Questions on the meaning of life
Ever since I was a toddler I’ve pondered over the meaning of existence. I must have been a right bundle of laughs, you’ll say, but in truth, I think that that’s something toddlers do, in between playing with Fisher Price and watching children’s television, and it’s perhaps not at all surprising as up until the age of six we apparently remember our past life.
Now, I don’t know what I remembered in those days, and if I was really honest perhaps I’d admit ice cream was the only predominant thought in my wee head, but all the same, I have a distinct memory of sitting on my bed one morning at three years old contemplating why I was here. Of course, my memory may deceive me and I may have been wondering how on earth I was going to get into my dungarees that day as I’d somehow got left alone to get dressed that morning – but it wasn’t the only occasion when I questioned the meaning of existence.

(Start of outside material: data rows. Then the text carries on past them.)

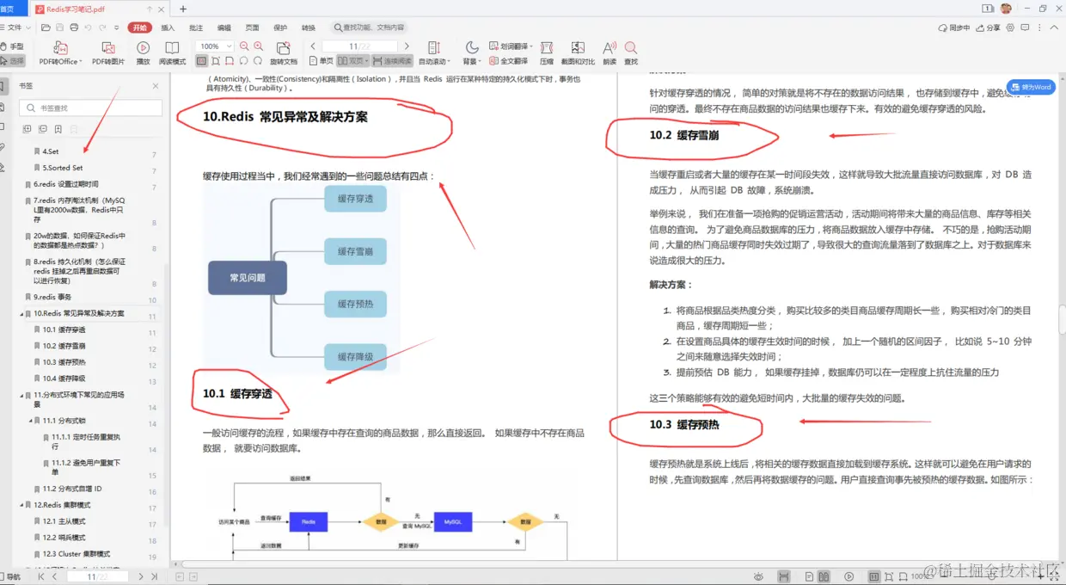Start 朗读 read-aloud mode
1066x585 pixels.
coord(610,53)
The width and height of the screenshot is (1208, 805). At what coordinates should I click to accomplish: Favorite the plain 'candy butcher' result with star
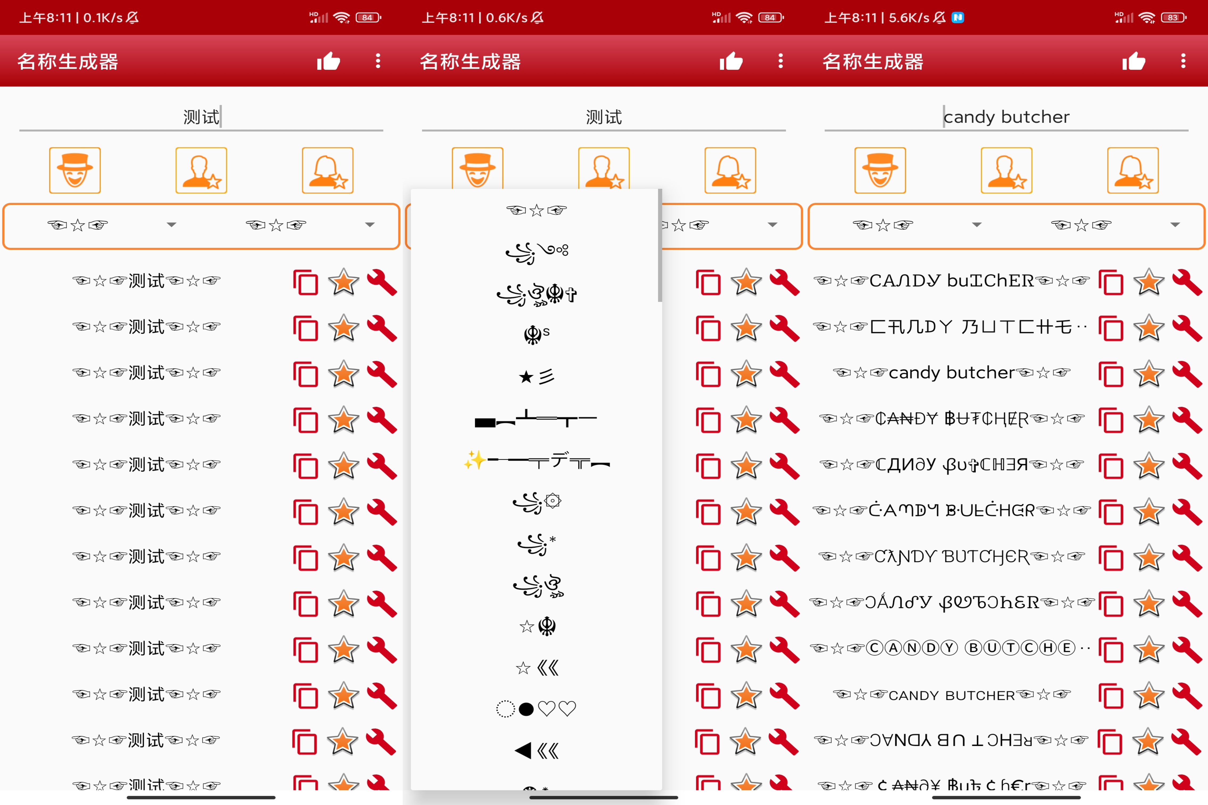click(1148, 374)
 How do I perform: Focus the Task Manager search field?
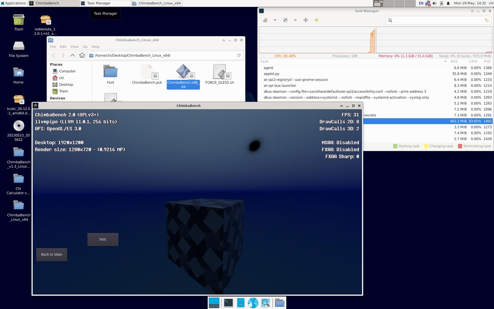click(437, 20)
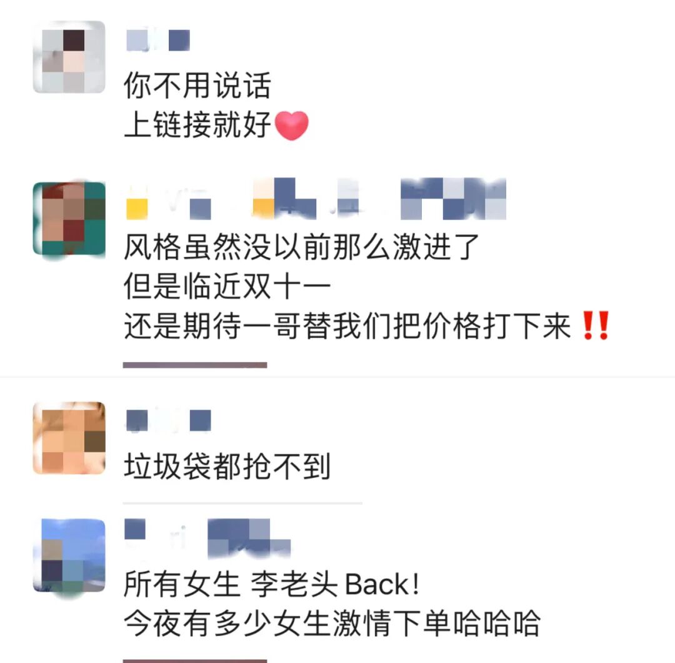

Perhaps the most memorable occasion was when I saw the photo of the monkey and the barrel organ.
The photo was on my mum’s bedside table and showed my parents with my three brothers in a street in London before I was born, all five dressed in slightly silly flares, standing smiling by a barrel organ as my eldest brother held a tiny monkey dressed in a miniature waistcoat.
“Why aren’t I in the picture?” I asked one day.

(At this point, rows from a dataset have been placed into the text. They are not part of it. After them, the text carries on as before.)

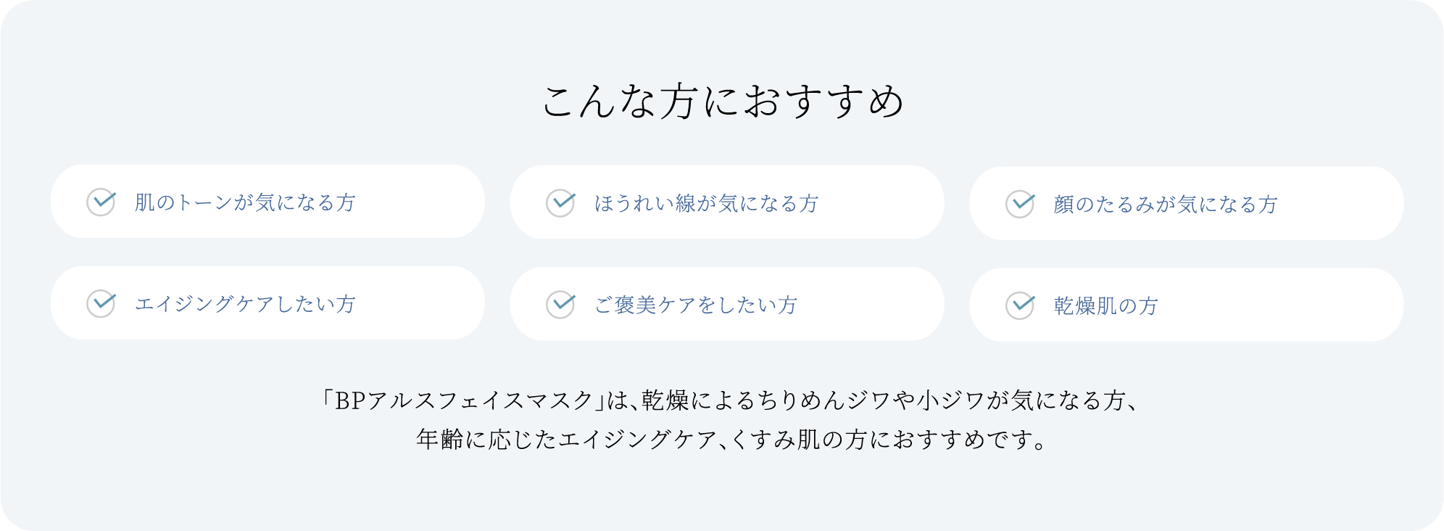Click the check icon beside 顔のたるみが気になる方

tap(1020, 204)
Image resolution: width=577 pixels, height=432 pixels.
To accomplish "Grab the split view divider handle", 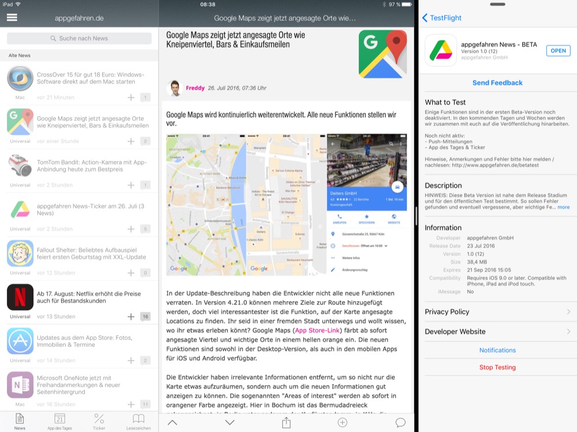I will 416,216.
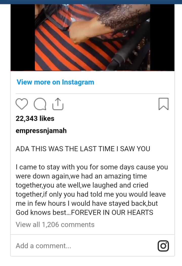Select the black letterbox right of the video
182x266 pixels.
(x=162, y=37)
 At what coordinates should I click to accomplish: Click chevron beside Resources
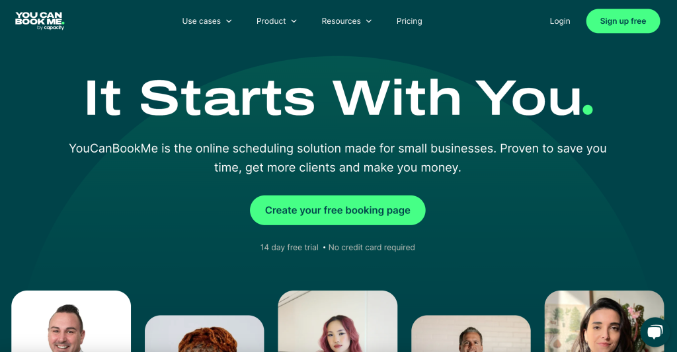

“You are,” said my brothers. “Look!” And they pointed to the monkey.
“Oh,” I said in bewilderment because it did seem rather strange that I’d looked so different as a baby.

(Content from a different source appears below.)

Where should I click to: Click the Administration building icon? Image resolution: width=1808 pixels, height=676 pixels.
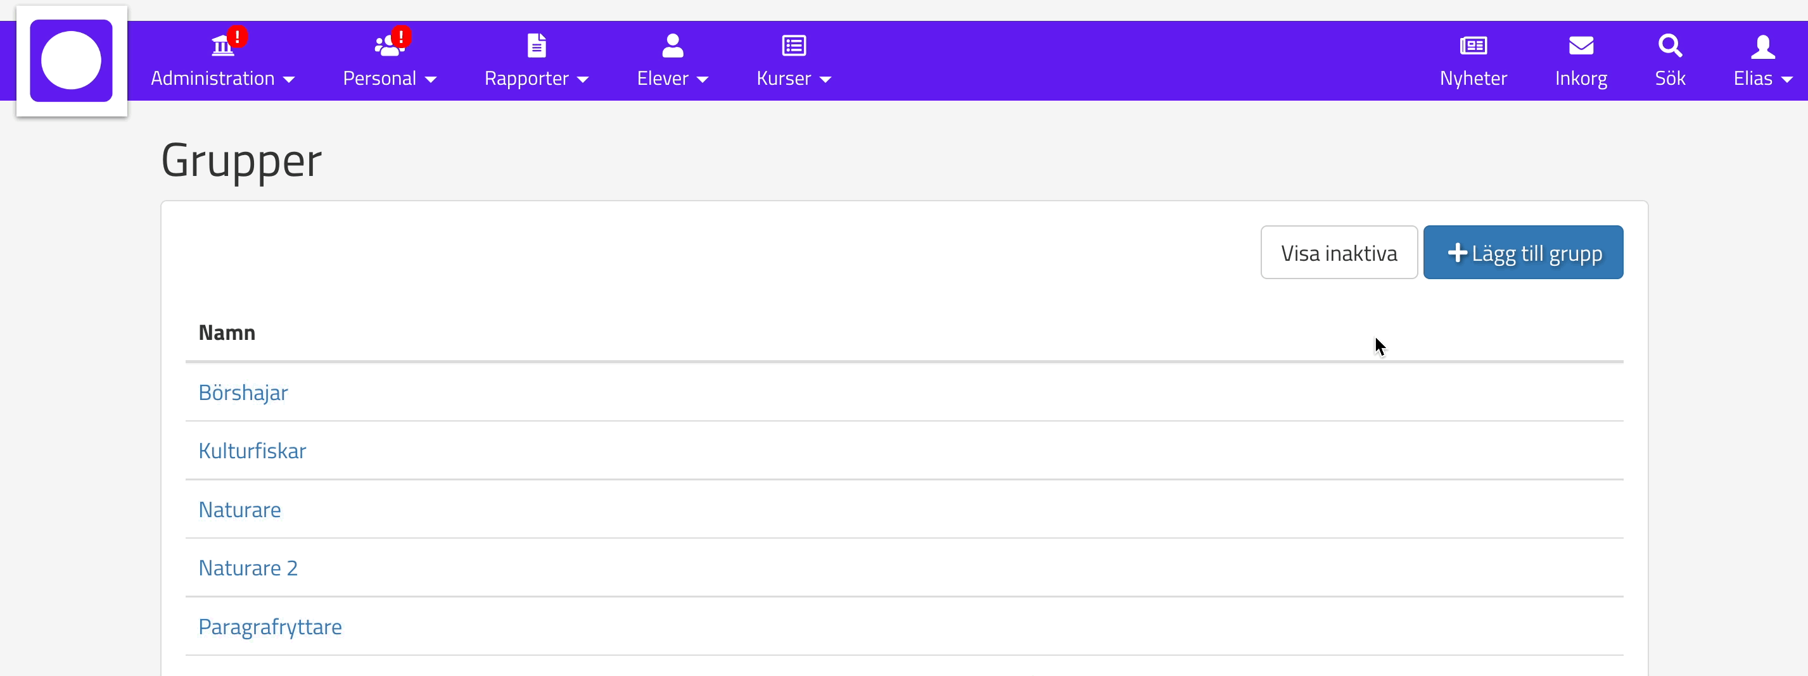pyautogui.click(x=222, y=46)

As you can imagine, a number of questions filled my head - how come I’d been so dark and hairy, why had I worn such a ridiculous looking waistcoat without a fuss? And I can tell you now, nothing makes you question the meaning of life like such a thing. Oh, it wasn’t finding out I was a monkey that was hard – that didn’t take long to accept. It was later on when I found out I wasn’t one that was hard. It can be quite a let down.
See you later. I'm off for a banana.